For those of you who are not ruthless Shakespeare Nerds, every Shakespeare play has five acts exactly. In each and every play, the same functions are served in the same acts. The First Act of Romeo and Juliet serves the same purpose as the First Act in Henry V and so on.

When I first learned this, I thought that this rigid structuring would render all of his writing monotonous.

I was wrong.

Far from being restrictive, the Five Act system is simply a streamlined way of looking at how stories are constructed.

The Five Act system is everywhere, in every story, book, movie, and play, although it isn’t always so clearly marked.

My students weren’t as impressed as I was, so I hope to show you how it may help your writing.
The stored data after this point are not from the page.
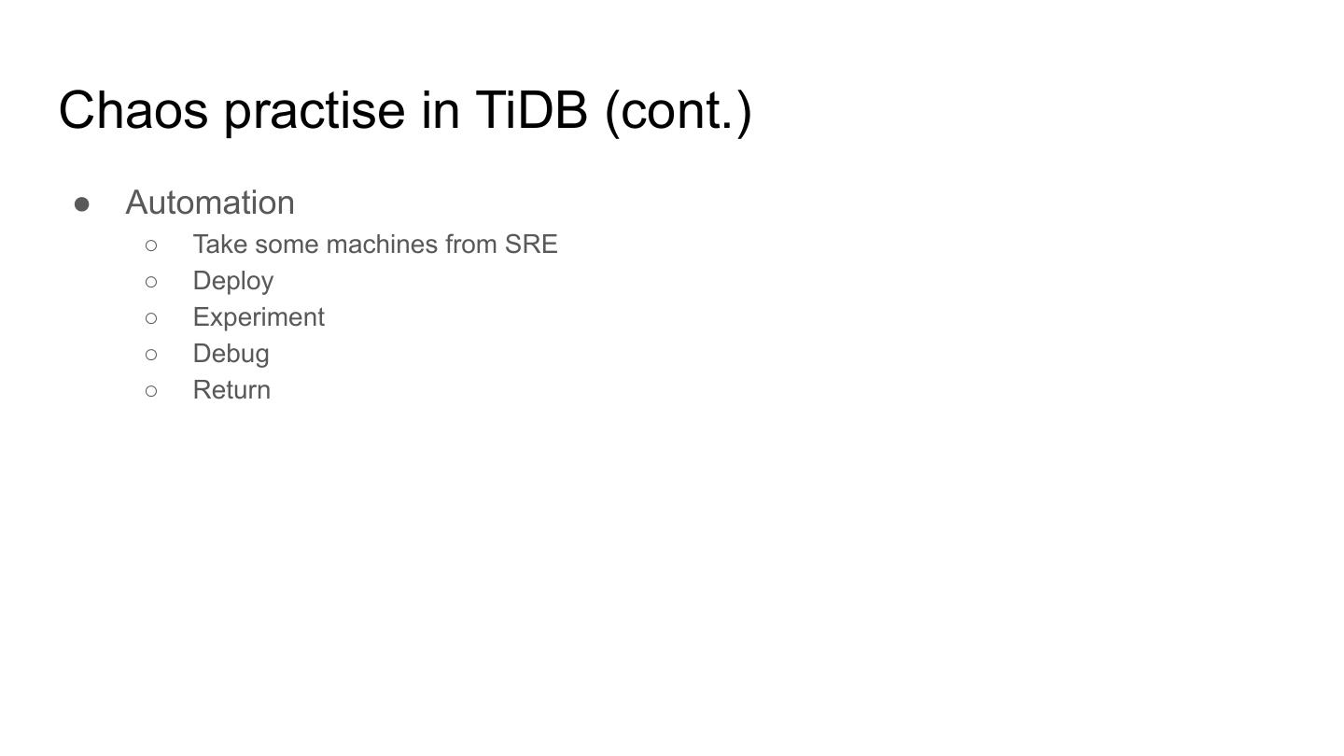The height and width of the screenshot is (756, 1344).
Task: Click the 'Return' sub-bullet text
Action: (231, 390)
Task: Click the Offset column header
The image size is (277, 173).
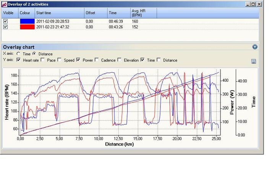Action: (x=95, y=13)
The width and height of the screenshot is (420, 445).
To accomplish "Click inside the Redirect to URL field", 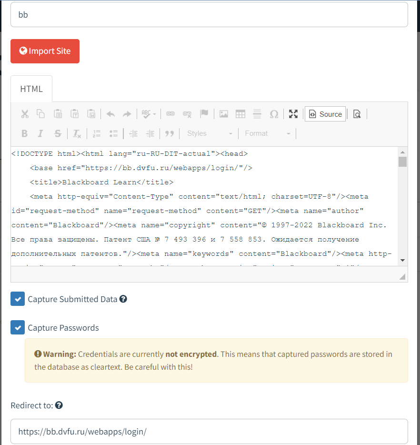I will point(210,431).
These separate parts are as thus:

The First Act, or The Introduction.

In the First Act, the major characters, events, themes, and motifs of the story are introduced to the reader. This is the first time the reader meets these characters and understands the situation that they are in. It’s important to write more slowly and cautiously in the First Act. If you don’t, you run the risk of running faster through details than your reader can absorb them.

The Second Act, or The Complication

This is the part of the story where things may begin to get a little complicated. Things in the life of your characters may start to go a little wrong in this part. Not too badly, but events and circumstances may stray slightly out of their comfort zones. During the Second Act, the writer sets in place the actions or foreshadowing that lead to other, more important actions and circumstances later in the story.

The Third Act, or The Central Action

This section is the meat. Essentially, this section is what the story is about. In the Third Act, characters die, spurring reactions from major characters, lives are changed by formative events, and evil strikes menacingly. Whatever drives your story and its characters happens in the Third Act. The Third Act is usually the first thing to occur to a writer when he decides to write. If there were no Third Act, there would be very little reason to tell a story at all.

The Fourth Act, or The Falling Action

I have always found this section of a story to be the easiest to write. The repercussions of the main action of a story is the most organic part of the story to develop. A writer may have to creatively force the first and second acts to lead up to the actions of the third act, but what follows the central action is inevitable. Don’t sweat when writing this section of your story. The Fourth Act is just a straight line leading from the Central Action to the . . .

The Fifth Act, or The Conclusion

As you might imagine, this is where the story ends. Finish the development of your characters, round up your themes and motifs, and wrap up any of the wayward details. Don’t be afraid of moving too slowly as you wrap up your story. If you’ve done your job well, your reader won’t mind lounging around your story for a while as you leisurely clean up the last moments. Be careful to end well, however. Everyone remembers the last sentence of a book.

Important Note:

You will notice that the climax is not included in this diagram, because the climax a feature of the emotional arc and impact of a story. It has nothing to do with how the story develops as a mechanical entity. We’ll talk about that someday, but for now we are only interested in a story’s growth and development.

Just remember: Write like Shakespeare!